What needs to be done: "Казино от 1win (251, 542)" appears in one line; retype that line and all lines following it through the end of the records, with nothing left out or added.

Information shown:
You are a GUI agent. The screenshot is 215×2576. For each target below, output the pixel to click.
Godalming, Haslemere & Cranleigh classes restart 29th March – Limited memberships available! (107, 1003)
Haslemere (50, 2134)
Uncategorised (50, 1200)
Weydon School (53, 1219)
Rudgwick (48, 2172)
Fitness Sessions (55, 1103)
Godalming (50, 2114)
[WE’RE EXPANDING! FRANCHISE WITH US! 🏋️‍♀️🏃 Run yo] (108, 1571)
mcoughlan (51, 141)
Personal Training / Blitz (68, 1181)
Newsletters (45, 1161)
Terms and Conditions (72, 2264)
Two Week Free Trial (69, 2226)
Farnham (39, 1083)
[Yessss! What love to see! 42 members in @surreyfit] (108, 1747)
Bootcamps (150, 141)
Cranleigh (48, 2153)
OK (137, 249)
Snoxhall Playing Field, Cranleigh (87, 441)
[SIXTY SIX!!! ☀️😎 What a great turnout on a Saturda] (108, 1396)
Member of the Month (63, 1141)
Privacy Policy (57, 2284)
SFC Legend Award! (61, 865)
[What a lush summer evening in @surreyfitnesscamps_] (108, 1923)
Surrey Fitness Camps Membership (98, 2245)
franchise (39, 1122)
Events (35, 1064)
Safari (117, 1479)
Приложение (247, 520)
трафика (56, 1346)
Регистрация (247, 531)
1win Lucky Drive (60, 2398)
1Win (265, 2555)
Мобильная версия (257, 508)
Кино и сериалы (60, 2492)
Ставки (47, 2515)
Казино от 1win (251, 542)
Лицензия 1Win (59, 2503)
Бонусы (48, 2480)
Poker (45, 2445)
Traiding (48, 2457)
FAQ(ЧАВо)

Exercise response:
Казино от 1win (251, 542)
Лицензия 1Win (59, 2503)
Бонусы (48, 2480)
Poker (45, 2445)
Traiding (48, 2457)
FAQ(ЧАВо)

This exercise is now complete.